Is MFA alone enough to stop credential-based ransomware, or do we also need zero trust?
MFA on VPN closes the primary 48% entry vector. It is the single highest-impact action available. ZTNA addresses the residual risk: if an attacker obtains both factors via session cookie theft or MFA fatigue, ZTNA limits blast radius by restricting access to specific applications. Enforce MFA first, evaluate ZTNA as the architectural next step.
How do attackers move through a network after getting in through VPN?

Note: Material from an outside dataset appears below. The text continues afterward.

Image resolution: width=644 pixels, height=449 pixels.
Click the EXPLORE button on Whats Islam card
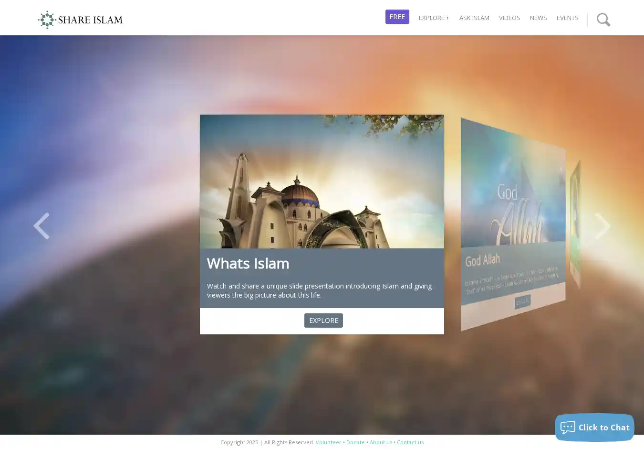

Traditional VPN grants broad internal network access after a single authentication. Attackers use this to conduct reconnaissance, escalate privileges, exfiltrate data, and deploy ransomware. EDR can surface signals during this phase — but only if detection rules for T1078 post-access indicators have been configured.
Does paying a ransomware demand protect the organisation from data exposure?
The Change Healthcare case is the answer. UnitedHealth paid $22 million. ALPHV’s leadership exit-scammed their own affiliate and kept the payment. RansomHub then re-extorted using the same stolen data. Payment provides no contractual guarantee. The only protection is detecting the intrusion during the dwell period — before ransomware deploys, not after.